A roadmap for functional structural variants in the soybean genome

Abstract

Gene structural variation (SV) has recently emerged as a key genetic mechanism underlying several important phenotypic traits in crop species. We screened a panel of 41 soybean (Glycine max) accessions serving as parents in a soybean nested association mapping population for deletions and duplications in more than 53,000 gene models. Array hybridization and whole genome resequencing methods were used as complementary technologies to identify SV in 1528 genes, or approximately 2.8%, of the soybean gene models. Although SV occurs throughout the genome, SV enrichment was noted in families of biotic defense response genes. Among accessions, SV was nearly eightfold less frequent for gene models that have retained paralogs since the last whole genome duplication event, compared with genes that have not retained paralogs. Increases in gene copy number, similar to that described at the Rhg1 resistance locus, account for approximately one-fourth of the genic SV events. This assessment of soybean SV occurrence presents a target list of genes potentially responsible for rapidly evolving and/or adaptive traits.

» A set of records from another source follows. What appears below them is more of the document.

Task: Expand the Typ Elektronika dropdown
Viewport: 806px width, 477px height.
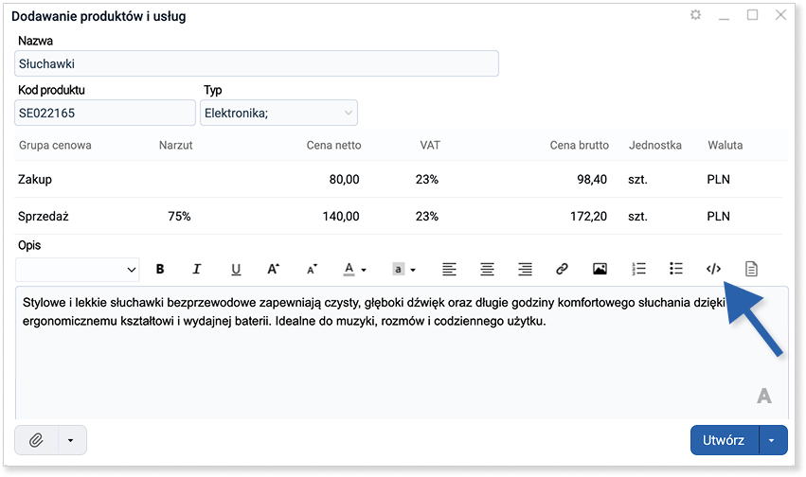Action: pyautogui.click(x=347, y=114)
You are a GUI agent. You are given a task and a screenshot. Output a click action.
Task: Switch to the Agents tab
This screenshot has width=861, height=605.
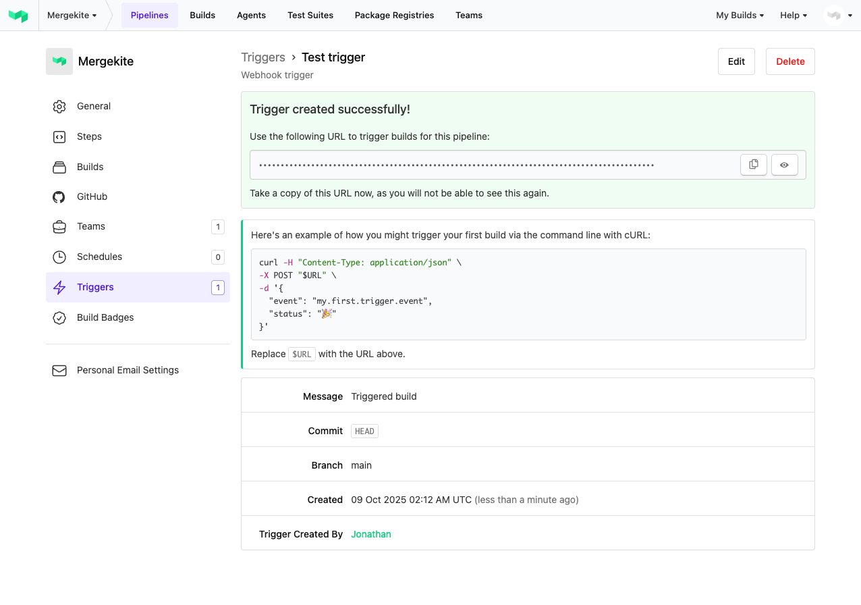click(x=251, y=16)
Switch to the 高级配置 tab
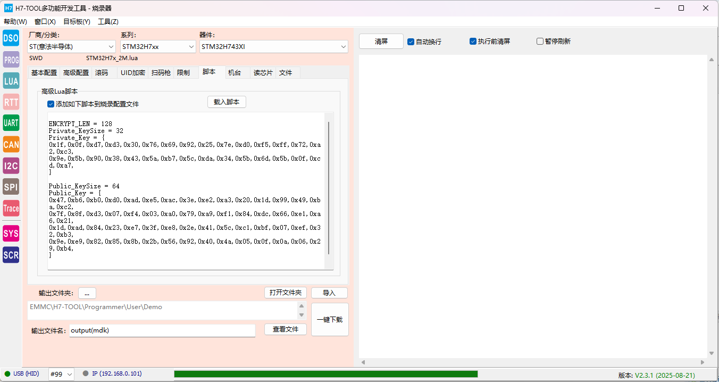Screen dimensions: 719x382 (76, 73)
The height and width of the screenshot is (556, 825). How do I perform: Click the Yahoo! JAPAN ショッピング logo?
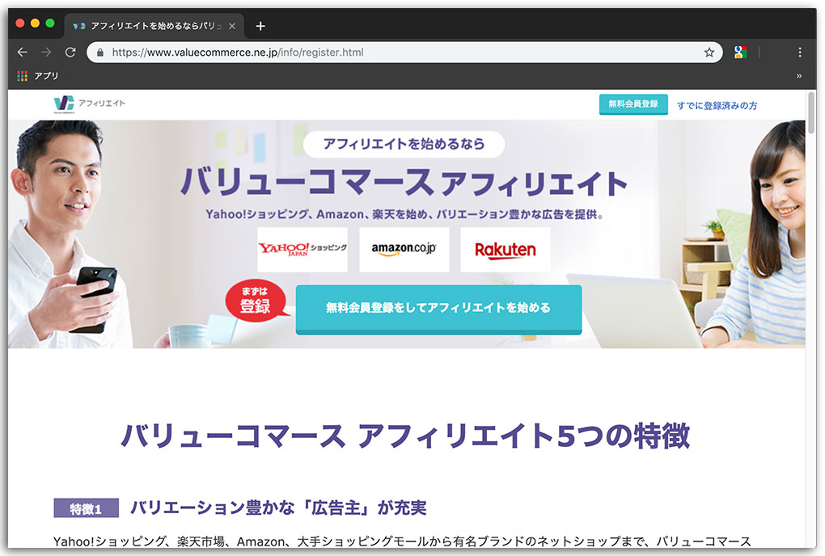pyautogui.click(x=302, y=249)
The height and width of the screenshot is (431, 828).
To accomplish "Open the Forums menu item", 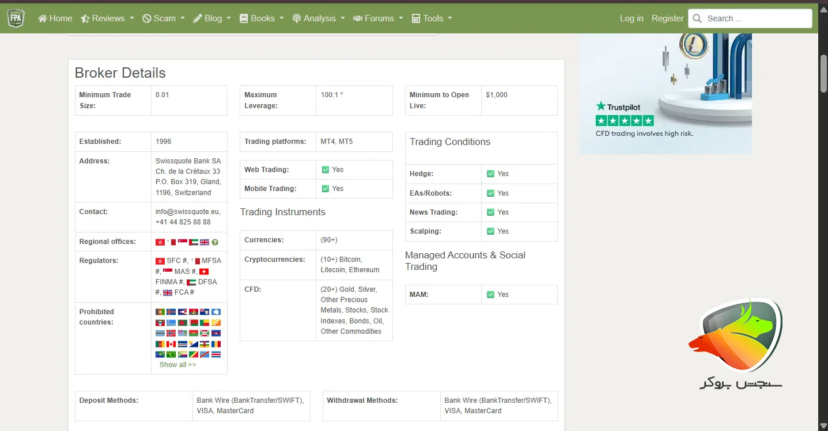I will click(378, 18).
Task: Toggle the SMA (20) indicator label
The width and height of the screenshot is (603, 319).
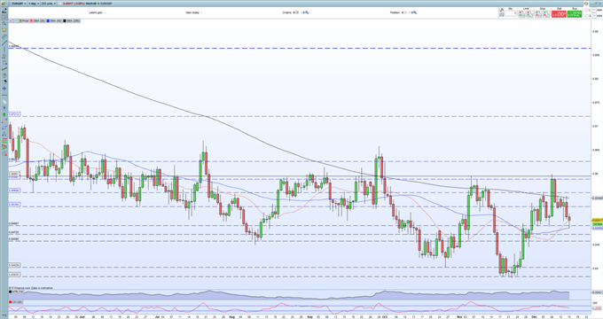Action: tap(37, 20)
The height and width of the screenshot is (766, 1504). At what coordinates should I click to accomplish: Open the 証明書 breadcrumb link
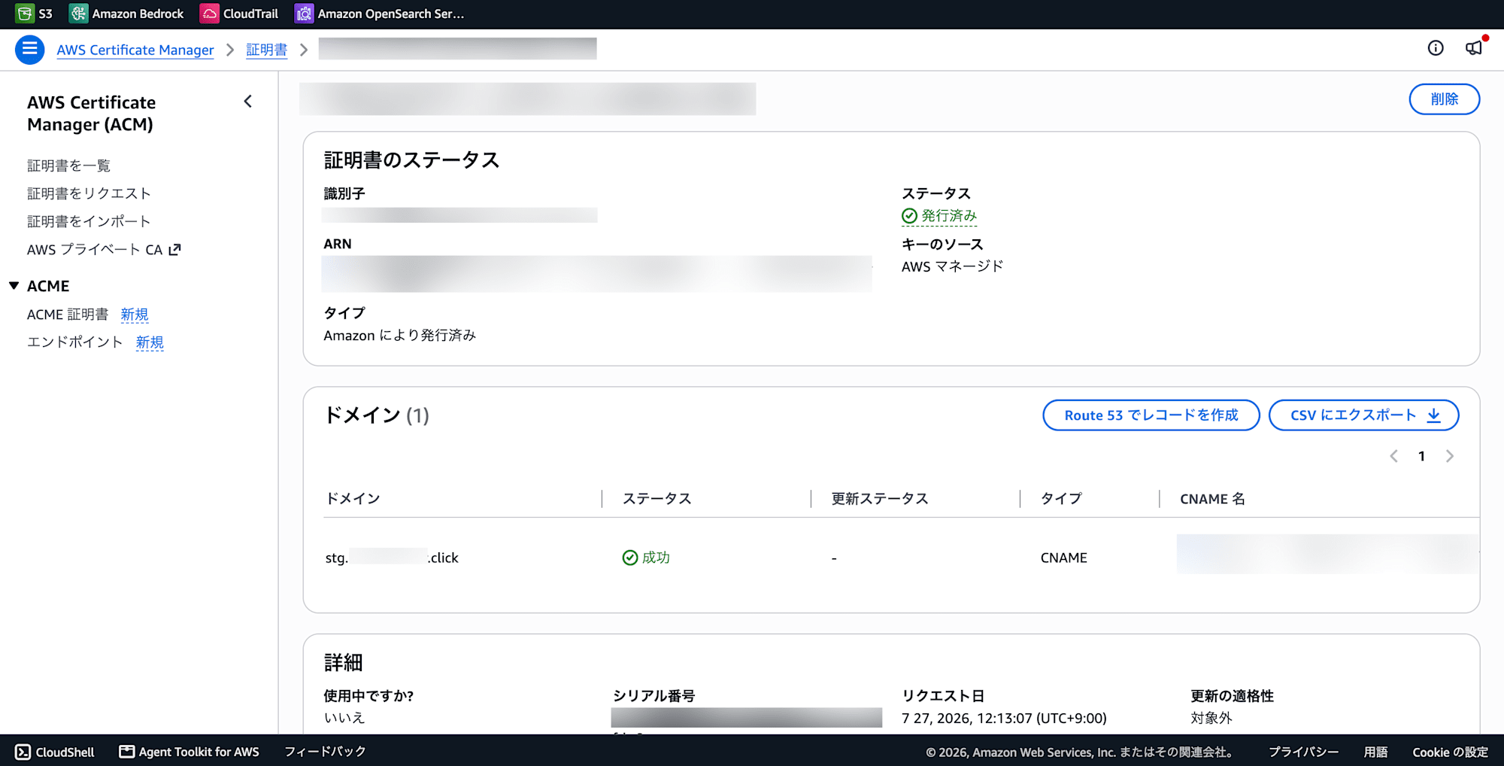tap(266, 50)
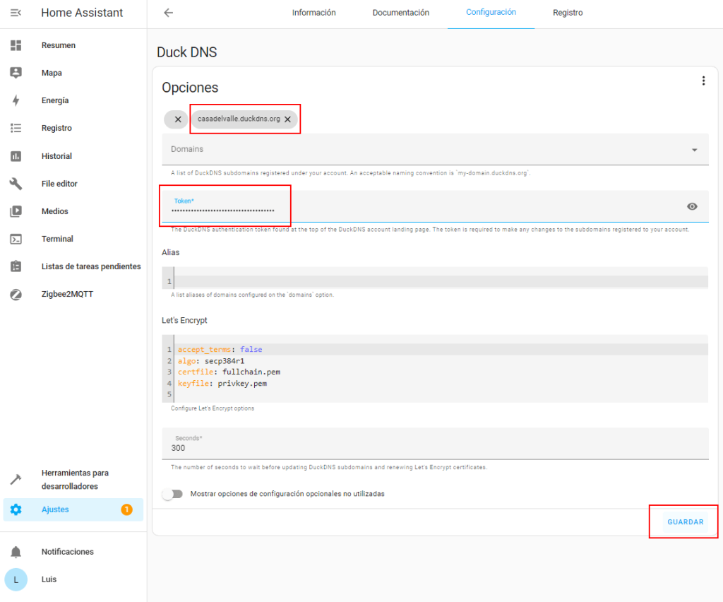Reveal the token with the eye icon
This screenshot has height=602, width=723.
pyautogui.click(x=692, y=206)
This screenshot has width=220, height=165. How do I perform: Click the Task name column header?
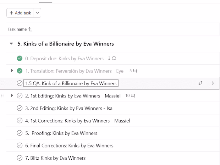17,29
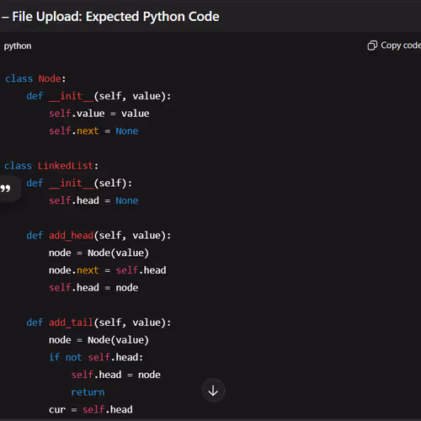Click self.head = None in LinkedList
Screen dimensions: 421x421
point(93,200)
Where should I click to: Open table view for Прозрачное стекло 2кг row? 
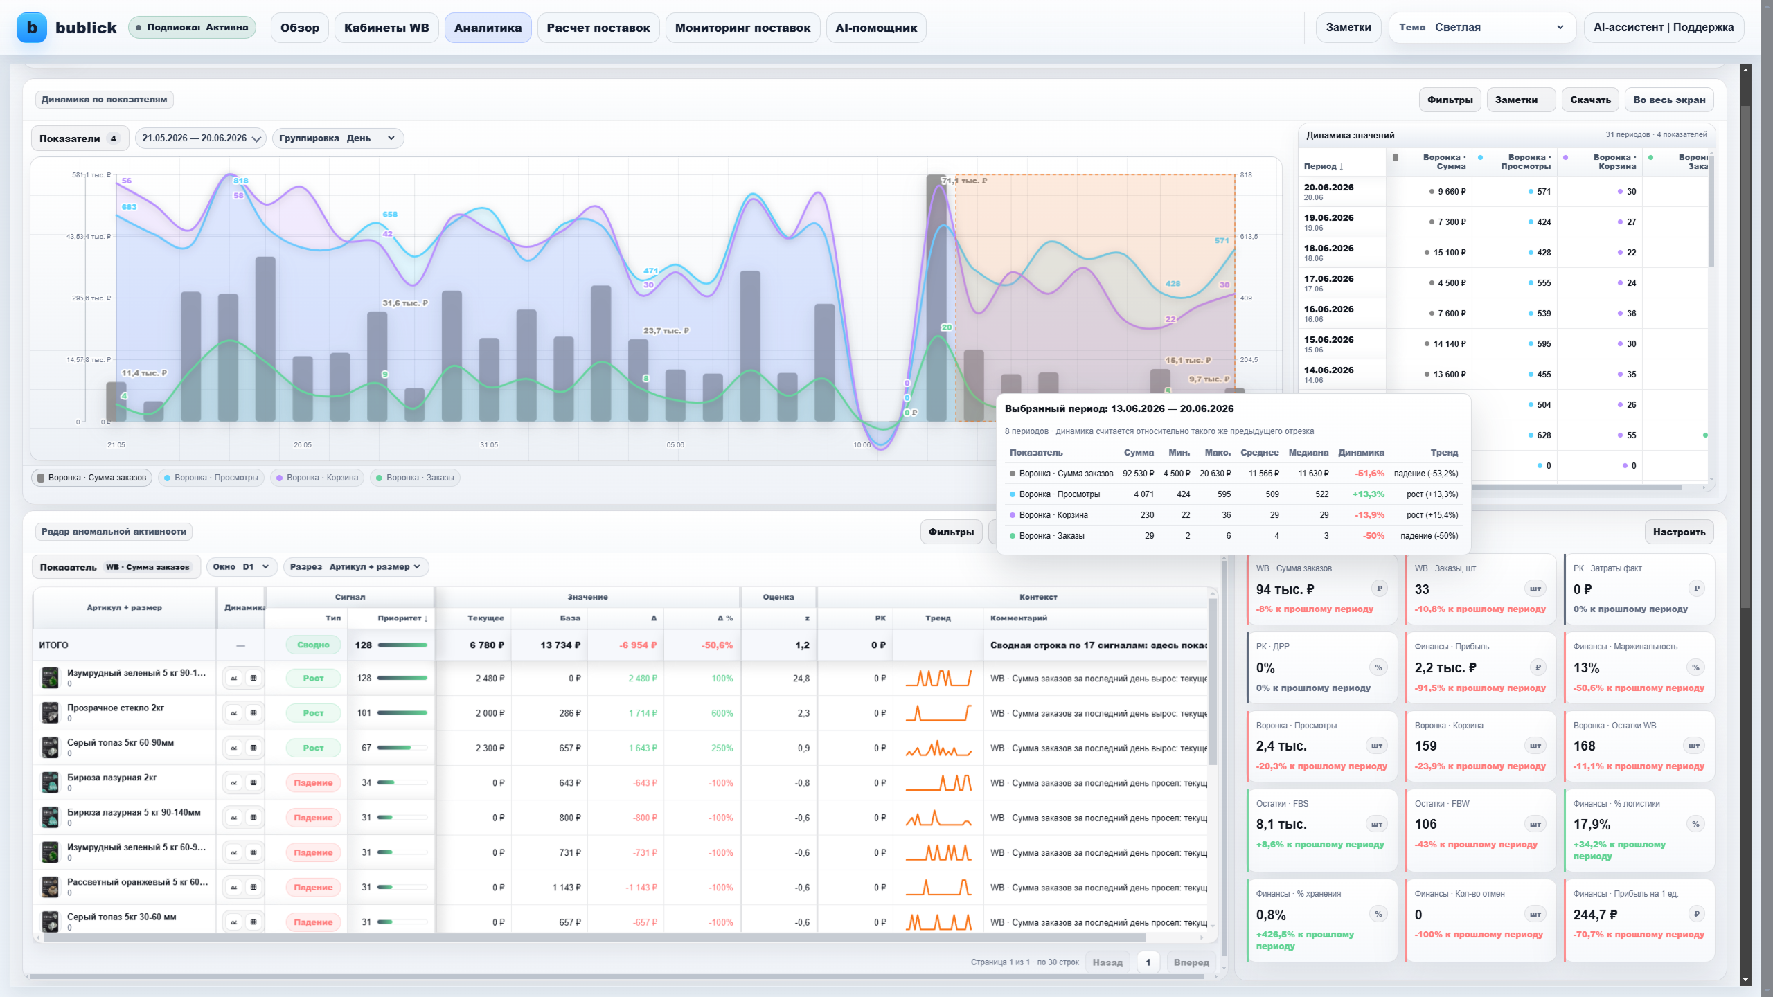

Keywords: CNV; Glycine max; nested association mapping; soybean; structural variation.

Figure 1

Genome-wide view of copy number variation found in the soybean NAM parents. Data points are the log₂ ratio of each genotype vs. the Williams82-ISU-01 reference for each probe. Colored spots denote probes within segments that exceed threshold: blue for UpCNV and red for DownCNV.

Figure 2

Classification system for CNVs that were associated with gene models. (A) Presence–absence and copy number status for a hypothetical gene in each of the six classes. Genes are found in one of three states: single copy, absent (white gap), or multiple copies (two or more arrows). (B) Gene representatives for each of the six classes showing allelic clusters. Each gene shows one data point for each of the 41 genotypes. The estimated copy number from sequence depth and CGH are shown on the X and Y axes, respectively.

Figure 3

Copy number variation at the soybean cyst nematode locus Rhg1. (A) The copy number variant (arrow) is clearly visible from a full view of the chromosome 18 CGH results, overlaying data from all 41 genotypes. (B) The view from (A) is zoomed-in on the 31-kb UpCNV segment that overlaps five gene models (Cook et al. 2012). (C) Viewing only one genotype from each allele class confirms a clear separation between three different copy number states. (D) Cross-validation of the CNV for Glyma18g02590 using both CGH (y-axis) and sequence depth (x-axis) analyses.

Figure 4

Copy number variation at Glyma13g04670. (A) The copy number variant (arrow) is visible from a full view of the chromosome 13 CGH results, overlaying data from all 41 genotypes. (B) The view from (A) is zoomed in on the approximately 10-kb UpCNV segment that overlaps with Glyma13g04670, revealing multiple CNV classes. (C) Viewing one genotype from each predicted class confirms distinct copy number states. (D) Cross-validation of the CNV for Glyma13g04670 using both CGH (y-axis) and sequence depth (x-axis) analyses, revealing at least four copy number classes.